==== EXTRACTED RECORDS
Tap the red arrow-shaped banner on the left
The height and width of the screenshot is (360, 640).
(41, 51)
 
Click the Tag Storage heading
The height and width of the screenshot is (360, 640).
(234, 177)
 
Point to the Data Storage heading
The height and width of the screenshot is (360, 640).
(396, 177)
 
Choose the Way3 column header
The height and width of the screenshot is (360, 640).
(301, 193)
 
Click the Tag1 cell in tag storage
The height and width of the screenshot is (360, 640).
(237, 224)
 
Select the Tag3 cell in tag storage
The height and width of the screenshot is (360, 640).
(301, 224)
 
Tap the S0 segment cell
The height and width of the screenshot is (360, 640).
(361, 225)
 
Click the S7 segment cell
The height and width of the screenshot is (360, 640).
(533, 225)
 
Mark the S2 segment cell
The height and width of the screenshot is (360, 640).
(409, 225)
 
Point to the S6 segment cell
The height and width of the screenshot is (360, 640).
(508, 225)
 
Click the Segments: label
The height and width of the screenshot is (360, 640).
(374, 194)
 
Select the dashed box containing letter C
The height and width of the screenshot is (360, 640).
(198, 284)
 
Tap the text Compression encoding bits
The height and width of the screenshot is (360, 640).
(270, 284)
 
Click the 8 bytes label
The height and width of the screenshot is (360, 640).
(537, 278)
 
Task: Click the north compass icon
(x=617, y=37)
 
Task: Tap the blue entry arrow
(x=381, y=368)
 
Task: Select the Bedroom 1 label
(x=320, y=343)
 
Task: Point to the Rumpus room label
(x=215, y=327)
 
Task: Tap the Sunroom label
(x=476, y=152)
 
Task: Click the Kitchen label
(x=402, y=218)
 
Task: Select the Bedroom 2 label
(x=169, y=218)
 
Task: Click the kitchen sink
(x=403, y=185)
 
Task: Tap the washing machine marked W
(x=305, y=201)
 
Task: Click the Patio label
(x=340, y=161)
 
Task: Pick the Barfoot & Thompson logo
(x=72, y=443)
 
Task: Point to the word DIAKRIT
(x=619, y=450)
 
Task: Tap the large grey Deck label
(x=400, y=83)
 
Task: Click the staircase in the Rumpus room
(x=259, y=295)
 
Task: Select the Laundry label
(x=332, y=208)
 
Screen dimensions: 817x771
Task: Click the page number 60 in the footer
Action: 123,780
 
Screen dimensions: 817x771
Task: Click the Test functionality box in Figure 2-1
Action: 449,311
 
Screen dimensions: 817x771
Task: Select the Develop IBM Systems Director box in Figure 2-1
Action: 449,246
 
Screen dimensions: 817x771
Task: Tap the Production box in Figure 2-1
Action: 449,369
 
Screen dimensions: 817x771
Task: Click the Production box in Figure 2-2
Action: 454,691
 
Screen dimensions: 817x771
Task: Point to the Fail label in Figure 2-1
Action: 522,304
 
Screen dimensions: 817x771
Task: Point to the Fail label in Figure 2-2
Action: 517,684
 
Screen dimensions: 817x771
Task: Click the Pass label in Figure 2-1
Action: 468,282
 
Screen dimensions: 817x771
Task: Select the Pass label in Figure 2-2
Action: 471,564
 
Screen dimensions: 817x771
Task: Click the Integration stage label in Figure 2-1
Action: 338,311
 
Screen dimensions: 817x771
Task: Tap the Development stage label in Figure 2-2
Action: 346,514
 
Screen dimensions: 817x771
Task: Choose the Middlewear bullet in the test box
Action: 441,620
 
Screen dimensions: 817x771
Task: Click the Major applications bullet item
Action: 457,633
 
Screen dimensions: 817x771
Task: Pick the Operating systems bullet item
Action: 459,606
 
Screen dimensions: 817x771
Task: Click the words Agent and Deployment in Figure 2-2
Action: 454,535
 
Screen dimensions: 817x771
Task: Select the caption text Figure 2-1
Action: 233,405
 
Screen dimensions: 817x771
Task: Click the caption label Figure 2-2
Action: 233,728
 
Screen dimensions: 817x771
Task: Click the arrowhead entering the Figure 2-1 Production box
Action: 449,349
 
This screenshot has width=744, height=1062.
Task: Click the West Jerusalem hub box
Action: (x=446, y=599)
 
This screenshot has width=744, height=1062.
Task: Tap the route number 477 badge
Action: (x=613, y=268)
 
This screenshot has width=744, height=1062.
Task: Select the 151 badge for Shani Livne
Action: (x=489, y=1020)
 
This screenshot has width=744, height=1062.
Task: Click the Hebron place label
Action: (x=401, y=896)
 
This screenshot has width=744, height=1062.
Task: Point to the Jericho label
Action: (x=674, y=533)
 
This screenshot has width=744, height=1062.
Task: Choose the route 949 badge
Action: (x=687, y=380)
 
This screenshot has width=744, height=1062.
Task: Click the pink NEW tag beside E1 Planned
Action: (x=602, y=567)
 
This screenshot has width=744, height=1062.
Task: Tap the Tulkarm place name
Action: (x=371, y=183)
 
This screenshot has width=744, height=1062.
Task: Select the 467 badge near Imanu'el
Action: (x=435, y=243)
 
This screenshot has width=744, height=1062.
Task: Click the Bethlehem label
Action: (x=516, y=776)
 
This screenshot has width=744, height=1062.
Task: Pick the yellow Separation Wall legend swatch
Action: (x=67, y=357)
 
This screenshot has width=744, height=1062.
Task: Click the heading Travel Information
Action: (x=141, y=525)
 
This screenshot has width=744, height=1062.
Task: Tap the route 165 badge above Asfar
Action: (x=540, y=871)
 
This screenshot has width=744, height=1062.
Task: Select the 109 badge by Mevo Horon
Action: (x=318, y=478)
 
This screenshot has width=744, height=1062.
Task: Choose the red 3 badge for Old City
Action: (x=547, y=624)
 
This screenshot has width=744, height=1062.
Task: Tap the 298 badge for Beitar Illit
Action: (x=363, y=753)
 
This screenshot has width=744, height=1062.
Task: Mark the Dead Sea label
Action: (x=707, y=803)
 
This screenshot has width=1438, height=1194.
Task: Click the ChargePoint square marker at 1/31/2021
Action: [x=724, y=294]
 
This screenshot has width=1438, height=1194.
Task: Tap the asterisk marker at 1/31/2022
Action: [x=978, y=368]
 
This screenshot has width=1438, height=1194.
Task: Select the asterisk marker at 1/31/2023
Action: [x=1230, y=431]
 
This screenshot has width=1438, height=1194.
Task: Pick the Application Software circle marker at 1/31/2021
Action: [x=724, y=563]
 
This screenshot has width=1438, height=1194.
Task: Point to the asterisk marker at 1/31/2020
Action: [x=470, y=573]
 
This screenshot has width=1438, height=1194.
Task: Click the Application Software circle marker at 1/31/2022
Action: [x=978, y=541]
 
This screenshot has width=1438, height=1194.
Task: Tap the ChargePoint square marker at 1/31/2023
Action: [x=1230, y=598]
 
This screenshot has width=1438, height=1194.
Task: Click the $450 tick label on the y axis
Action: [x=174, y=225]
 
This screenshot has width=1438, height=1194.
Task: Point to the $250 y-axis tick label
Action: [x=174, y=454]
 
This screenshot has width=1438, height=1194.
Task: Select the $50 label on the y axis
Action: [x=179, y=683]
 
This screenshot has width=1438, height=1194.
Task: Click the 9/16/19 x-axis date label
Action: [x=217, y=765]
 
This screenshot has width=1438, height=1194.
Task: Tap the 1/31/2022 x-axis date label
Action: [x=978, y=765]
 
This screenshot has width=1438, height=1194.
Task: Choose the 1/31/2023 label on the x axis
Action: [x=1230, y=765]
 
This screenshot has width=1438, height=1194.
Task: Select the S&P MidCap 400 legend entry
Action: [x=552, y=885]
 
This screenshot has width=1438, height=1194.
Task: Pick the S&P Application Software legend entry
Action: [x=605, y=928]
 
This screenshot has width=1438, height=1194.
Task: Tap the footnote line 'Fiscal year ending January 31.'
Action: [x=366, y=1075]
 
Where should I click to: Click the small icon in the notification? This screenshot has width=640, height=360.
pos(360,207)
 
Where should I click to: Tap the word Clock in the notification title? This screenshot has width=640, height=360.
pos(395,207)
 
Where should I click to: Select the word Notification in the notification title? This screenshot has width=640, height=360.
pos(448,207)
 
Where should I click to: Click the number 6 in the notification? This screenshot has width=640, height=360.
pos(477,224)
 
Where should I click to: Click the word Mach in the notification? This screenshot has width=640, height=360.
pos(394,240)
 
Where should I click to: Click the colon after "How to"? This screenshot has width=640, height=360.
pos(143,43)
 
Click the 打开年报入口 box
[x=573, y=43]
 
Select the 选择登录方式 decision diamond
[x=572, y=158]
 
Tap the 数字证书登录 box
========
Please render the lines of the entries, from the line containing "Select the 选择登录方式 decision diamond" through the final line of the entries, as a JSON list of strings, with one string for each line and blank lines omitted.

COMPLETE RESPONSE:
[
  "Select the 选择登录方式 decision diamond",
  "[x=572, y=158]",
  "Tap the 数字证书登录 box"
]